Trig solve for x [ Attempt Included ]

[lovemake1]

Homework Statement

solve the following equation for x in the interval [0,2pi)
2Cos^2(2x) + 1 = 3Cos(2x)

Homework Equations

Cos(2x) = 2Cos^2 (x) - 1

The Attempt at a Solution

2Cos^2(2x) + 1 = 3Cos(2x)

2Cos(2x)Cos(2x) + 1 = 3Cos(2x)
2Cos(2x) + 1 = 3
2(2Cos^2 (x) - 1) - 2 =0
4Cos^2 (x) - 2 - 2 = 0
4cos^2 (x) = 4
Cos^2 (x) = 1
Cosx = 1

x = 0 is this right?
please correct me if i messed up thanks,

 

[Shaggy16]

That's one answer, but there are more. Try the substitution u=cos(2x).
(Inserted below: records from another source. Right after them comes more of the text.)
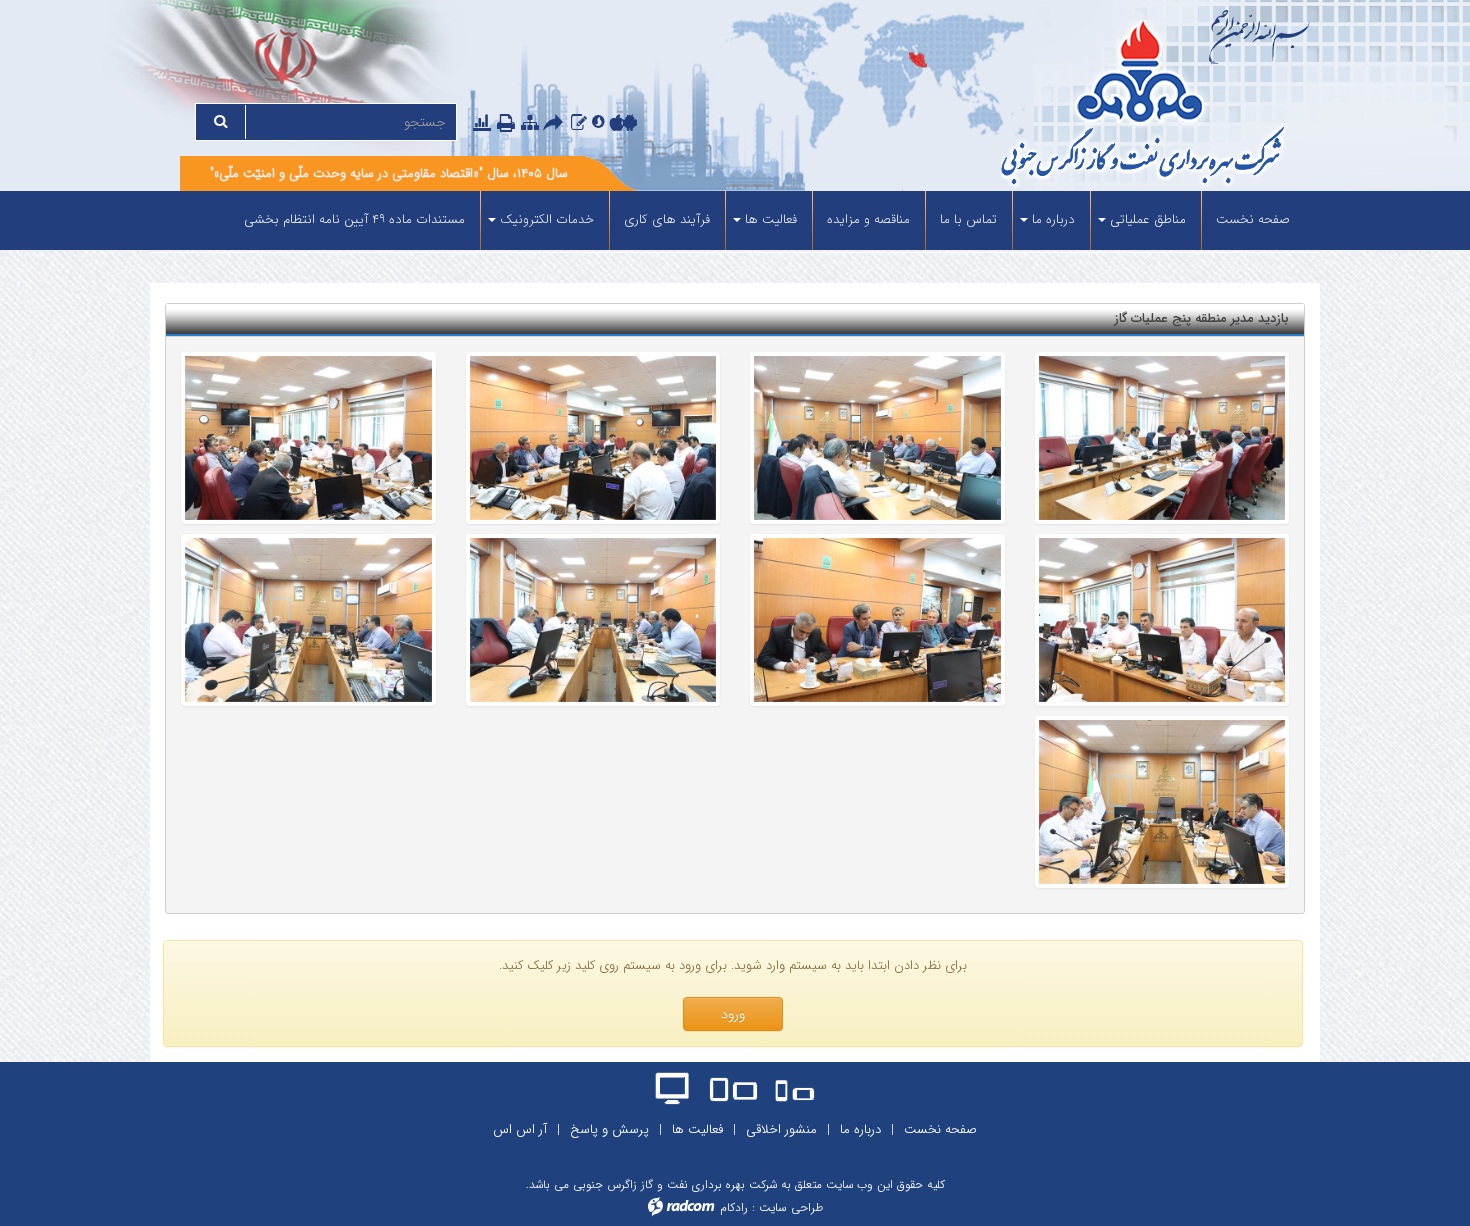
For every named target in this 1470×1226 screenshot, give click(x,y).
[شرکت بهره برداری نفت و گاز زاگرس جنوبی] (1067, 105)
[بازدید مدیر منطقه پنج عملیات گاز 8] (877, 438)
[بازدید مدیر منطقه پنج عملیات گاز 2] (308, 620)
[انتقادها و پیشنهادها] (579, 122)
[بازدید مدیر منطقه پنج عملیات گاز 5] (1162, 620)
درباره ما (860, 1129)
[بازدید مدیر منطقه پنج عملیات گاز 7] (593, 438)
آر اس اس (520, 1129)
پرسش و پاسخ (609, 1129)
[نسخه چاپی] (508, 124)
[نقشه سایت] (530, 122)
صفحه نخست (940, 1129)
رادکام (734, 1207)
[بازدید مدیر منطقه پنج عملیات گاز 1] (1162, 802)
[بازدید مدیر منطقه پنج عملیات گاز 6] (308, 438)
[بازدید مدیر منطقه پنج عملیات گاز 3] (593, 620)
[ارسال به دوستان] (556, 124)
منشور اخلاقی (781, 1129)
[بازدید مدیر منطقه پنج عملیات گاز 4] (877, 620)
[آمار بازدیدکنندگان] (482, 122)
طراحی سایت (791, 1207)
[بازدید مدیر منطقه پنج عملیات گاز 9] (1162, 438)
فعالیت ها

That will give you a quadratic, which will give you both of the answers you need.

 

[lovemake1]

2cos^2(2x) + 1 = 3 cos(2x)
2cos^2(2x) - 3cos(2x) + 1 = 0

let u = cos(2x)

2u^2 - 3u + 1 = 0
(2u - 1 )(u - 1) = 0

u = 1/2, 1

Case 1. Cos2x = 1/2
cos2x = 1/2
2cos^2x - 1 = 1/2
2cos^2x = 1/2 - 1
2cos^2x - = -1/2
cos^2x = -1/4
cosx = sqrt(-1/4)

but how can you sqrt negative? is this error ?


Case 2. Cos2x = 1
2Cos^2x - 1 = 1
2Cos^2x - 2 =0
2(Cos^2x - 1) = 0
Cos^2x = 1
Cosx = 1


Did i get it right ?

 

[Shaggy16]

Case 2 is correct, but in case 1, you should have added 1 instead of subtracting it.

Case 1:
cos(2x)=1/2
2cos^2(2x)-1=1/2
2cos^2(2x)=1/2+1=3/2
Try it from here.

And you have to remember that the function is periodic, so there will be multiple solutions to each of those.